Morgen kann ich auch die Bilder abholen, bin ja neugierig, wie sie geraten sind. Herrn S. traf ich in der Stadt, er hat sich so gefreut über Deinen Brief, und ich soll nur morgen zum Lichtabend kommen, er will ihn mit ins' Festprogramm einschließen! In der Pfarre ist das kleine Fest.

Jetzt verstehe ich nun auch des Pfarrers wiederholtes Fragen: sie kommen doch am Donnerstag wieder? Er sagte aber nichts davon und ich hab mich so gewundert, daß er so viel Interesse zeigt, ob ich auch die Singstunden fleißig besuche.

Na, ich bin nueugierig, was von Stapel läuft.

Jetzt riecht's schon nach Engel – schnell!, ein's auspusten!

Mein lieber, herzlieber [Roland]!! Mein Geliebter!! Du!!

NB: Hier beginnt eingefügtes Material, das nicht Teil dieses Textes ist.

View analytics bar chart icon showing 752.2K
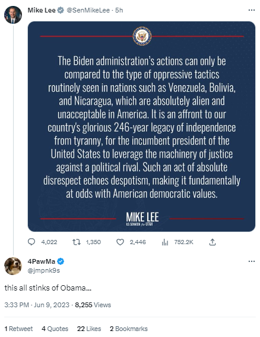The image size is (260, 337). point(165,242)
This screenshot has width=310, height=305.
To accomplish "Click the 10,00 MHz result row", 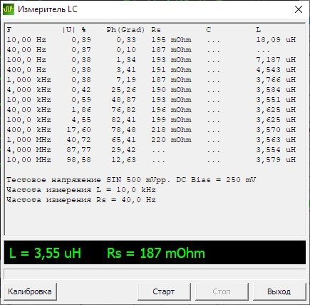I will click(x=151, y=160).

Behüte Dich Gott auf allen Wegen! Erhalte er Dich gesund! Ich denke an all die schönen Stunden – o – Du – voll Verlangen!! Ich bin froh – bin glücklich – daß Du mein bist!!

Ich liebe Dich!! Du!! Mein Leben!!

Ich bin in unwandelbarer Liebe und Treue allzeit ganz

Deine Holde.

Gut Nacht! Mein Herz! Träume süß!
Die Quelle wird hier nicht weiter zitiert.